On 12/7/13 5:13 AM, Michel Fortin wrote:
On 2013-12-05 16:46:52 +0000, Andrei Alexandrescu
<[email protected]> said:

On 12/5/13 8:19 AM, monarch_dodra wrote:
Output range! :)

Output range interface makes no linearity requirements. Just that:
"out.put(this)" compiles.

Hrm, construction of a hash table is linearizable so bad example on my
part. But I'm talking about general structured data such as objects
with allocated fields and connections to other objects etc. etc.

You have to admit that a "bump the pointer" allocator is pretty much the
same thing as an output range that fills a preexisting array.
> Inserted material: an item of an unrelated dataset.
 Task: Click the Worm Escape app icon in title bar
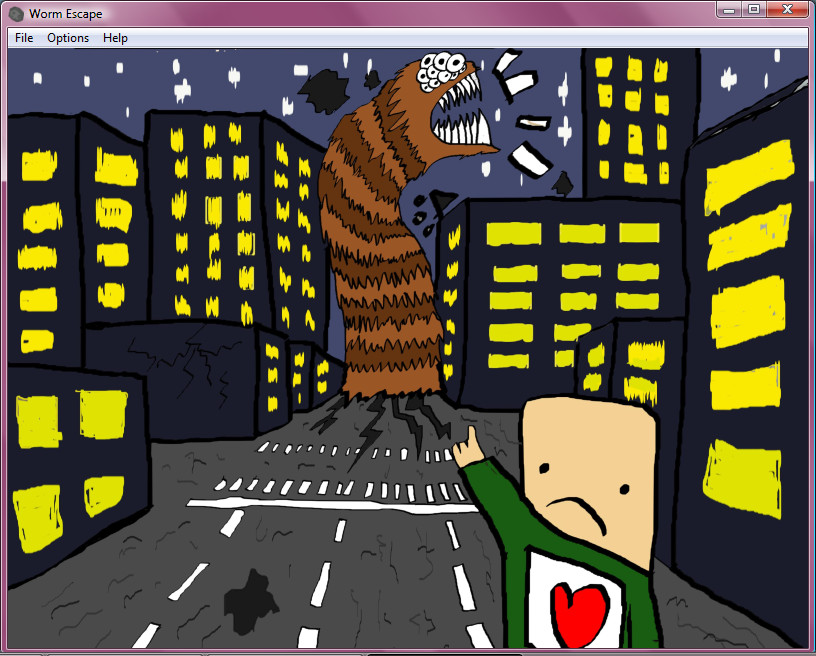point(16,14)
Only of the output range is untyped. An allocator traffics in untyped chunks; an output range usually has an element type.

So here's an interesting idea: perhaps typed allocators should *be*
output ranges. The difference is that if you "put" something on the
allocator, it copies/moves it to the allocator's heap and returns you a
pointer. While if you "put" something on a generic output range, don't
expect any pointer out of it.

Some functions, like buildPath, would only require an output range.
Others will need a more complete allocator, that's those functions that
want to refer back to elements they've "put" on the allocator's heap.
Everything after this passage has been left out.